The Taliban are designated as a "terror group", alongside the likes of  Al-Qaeda by the Security Council.

Devout followers are responsible for most insurgent attacks in Afghanistan.

The terror group ruled Afghanistan with an iron fist from 1996 to 2001, and have been fighting for 20 years to topple the Western-backed government in Kabul.

And experts warn the Taliban are stronger now than at any point since 2001.

The International Terrorism Guide website explains that "the Taliban are a Sunni Islamist nationalist and pro-Pashtun movement founded in the early 1990s".

The word “Taliban” is Pashto for “students”.

Initially the group consisted of peasant farmers and men studying Islam in Afghan and Pakistani madrasas, or religious schools.

But, after consolidating their strength in southern Afghanistan, the Taliban captured several provinces from armed factions who had been fighting a civil war after the Soviet-backed Afghan government fell in 1992.

'EVIL' PICS, TV & MOVIES BANNED

By September 1996, the Taliban had also captured Kabul, killed the country’s president, and established the Islamic Emirate of Afghanistan.

While in control of Afghanistan, the regime outlawed movies, TV, photos and painted portraits of people – as its militants consider depictions of the human form as 'evil'.

The Taliban-led regime is also infamous for its shocking treatment of women.

The US Department of State, for example, chronicles how a young Afghan mum was brutally gunned down in the street, because she had dared to take her sick child to the doctors alone, without a male 'escort'.

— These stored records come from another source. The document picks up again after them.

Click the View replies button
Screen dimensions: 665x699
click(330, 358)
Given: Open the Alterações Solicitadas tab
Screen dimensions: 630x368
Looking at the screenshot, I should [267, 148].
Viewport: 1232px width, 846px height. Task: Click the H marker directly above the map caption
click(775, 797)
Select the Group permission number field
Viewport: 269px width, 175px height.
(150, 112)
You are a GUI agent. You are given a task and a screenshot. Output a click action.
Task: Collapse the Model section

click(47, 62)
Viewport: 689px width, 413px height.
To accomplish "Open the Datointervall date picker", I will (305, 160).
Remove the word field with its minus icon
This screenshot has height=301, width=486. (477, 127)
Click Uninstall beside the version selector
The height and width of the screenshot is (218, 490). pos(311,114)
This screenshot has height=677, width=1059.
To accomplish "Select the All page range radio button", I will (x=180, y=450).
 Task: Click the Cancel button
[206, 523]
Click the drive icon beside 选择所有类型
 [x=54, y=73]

The Taliban's war against women was particularly appalling.

Describing the group's harsh control over women as "the Taliban's war against women", the department slammed the regime for "cruelly reducing women and girls to poverty, worsening their health, and depriving them of their right to an education.

"Afghanistan under the Taliban had one of the worst human rights records in the world.

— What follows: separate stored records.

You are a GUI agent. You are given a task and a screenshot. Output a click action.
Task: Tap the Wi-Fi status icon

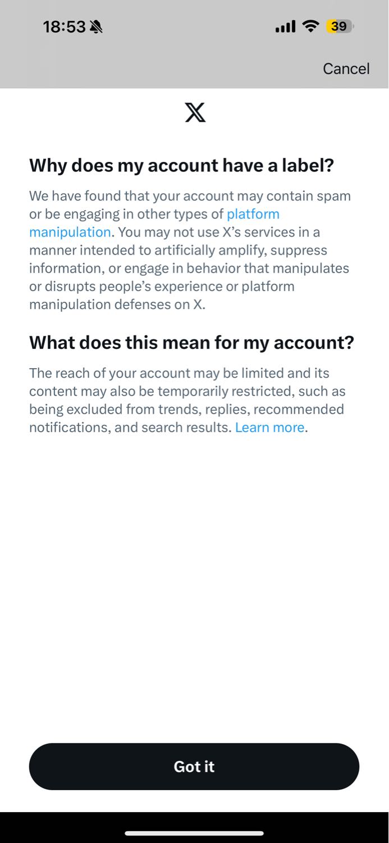tap(310, 26)
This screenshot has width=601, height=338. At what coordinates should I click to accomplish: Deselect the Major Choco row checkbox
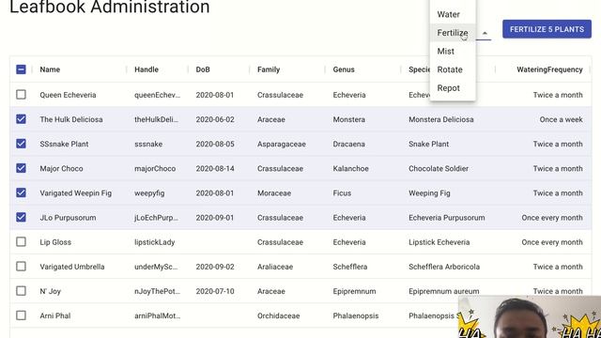click(x=21, y=168)
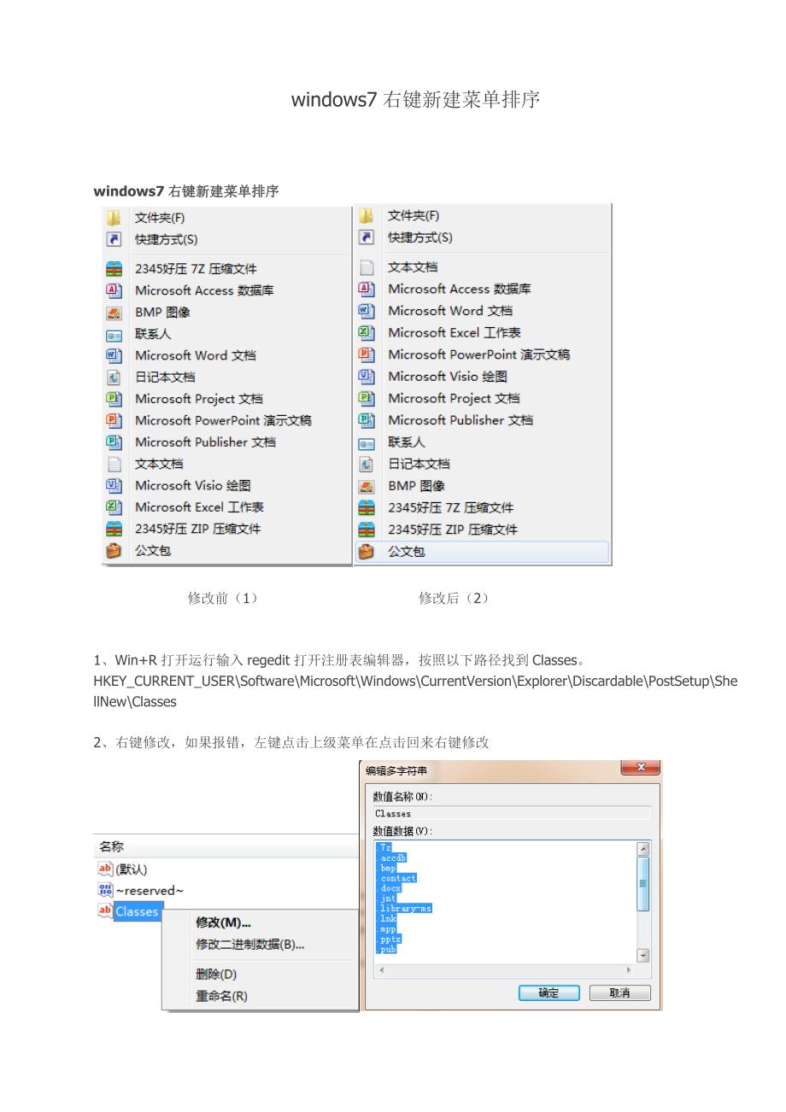The height and width of the screenshot is (1112, 786).
Task: Select the Classes registry value icon
Action: [x=105, y=911]
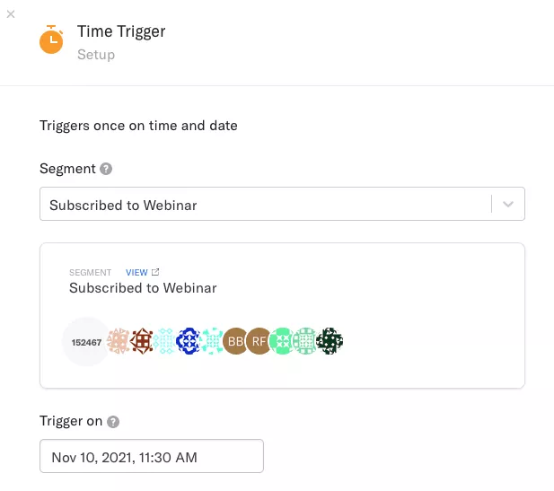Click the orange Time Trigger stopwatch icon

(x=51, y=39)
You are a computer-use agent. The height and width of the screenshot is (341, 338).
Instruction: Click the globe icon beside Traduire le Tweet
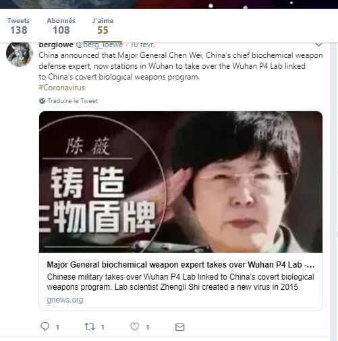42,101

"The regime systematically repressed all sectors of the population and denied even the most basic individual rights.

"Yet the Taliban's war against women was particularly appalling. [They were] imprisoned in their home, [while food sent to help starving people was stolen by their leaders."

9/11

The US swept in to Afghanistan after the September 11 2001 attacks – as the Taliban had provided a safe haven for Al-Qaeda to freely recruit, train, and deploy terrorists to other countries.

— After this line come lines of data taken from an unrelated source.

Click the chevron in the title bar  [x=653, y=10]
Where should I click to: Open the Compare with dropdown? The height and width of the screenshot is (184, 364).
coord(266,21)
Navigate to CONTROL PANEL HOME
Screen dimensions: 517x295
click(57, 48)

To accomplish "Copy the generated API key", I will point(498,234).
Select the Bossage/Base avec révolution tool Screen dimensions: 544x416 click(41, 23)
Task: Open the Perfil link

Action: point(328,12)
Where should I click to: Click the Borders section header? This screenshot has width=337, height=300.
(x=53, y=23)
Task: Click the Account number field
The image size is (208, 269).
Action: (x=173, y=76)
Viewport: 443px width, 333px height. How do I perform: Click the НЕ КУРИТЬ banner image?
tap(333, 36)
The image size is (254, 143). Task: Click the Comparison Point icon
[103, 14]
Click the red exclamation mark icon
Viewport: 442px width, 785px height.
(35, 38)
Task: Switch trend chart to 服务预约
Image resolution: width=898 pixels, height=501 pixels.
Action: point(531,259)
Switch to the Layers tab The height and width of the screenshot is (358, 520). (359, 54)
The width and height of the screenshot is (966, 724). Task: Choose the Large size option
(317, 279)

This included evil mass murderer Osama Bin Laden.

The Taliban were routed from power by the American-led campaign after then US President George W. Bush vowed to “win the war against terrorism".

In October 2001, the US military, with international support, began a bombing campaign against Taliban militants.

Who is the Taliban's leader?

The current leader of the Taliban is Maulawi Hibatullah Akhunzada.

He's been in charge of the terror group since 2016.

What do the Taliban want?

The Taliban are on a bloody path to wrest back control of Afghanistan, following the withdrawal of foreign forces.

They have up to 100,000 full-time fighters, and are "stronger now than at any point in the past 20 years," reports the Council on Foreign Relations.

The militants have ramped up their push across much of Afghanistan, turning their guns on provincial capitals after taking large swaths of land in the mostly rural countryside.

At the same time, they have been waging an assassination campaign targeting senior government officials in the capital, Kabul.

They are snubbing warnings from the international community and the UN that a military victory and takeover by the Taliban would not be recognised.

The Taliban have also not heeded appeals to return to the negotiating table and continue long-stalled peace talks with the Afghan government.

The insurgents have taken dozens of districts and border crossings in recent months and put pressure on several provincial capitals, including Herat and Kandahar in the south, as foreign troops withdraw.

Speaking to Al-Jazeera TV, Taliban spokesman Muhammad Naeem Wardak said there was no ceasefire agreement, and warned the US against further intervention to support the government forces.

As of August 9, 2021, Afghan government forces were fighting the Taliban for a string of southern cities.

The loss of any major southern city would represent a significant shift in the balance of power.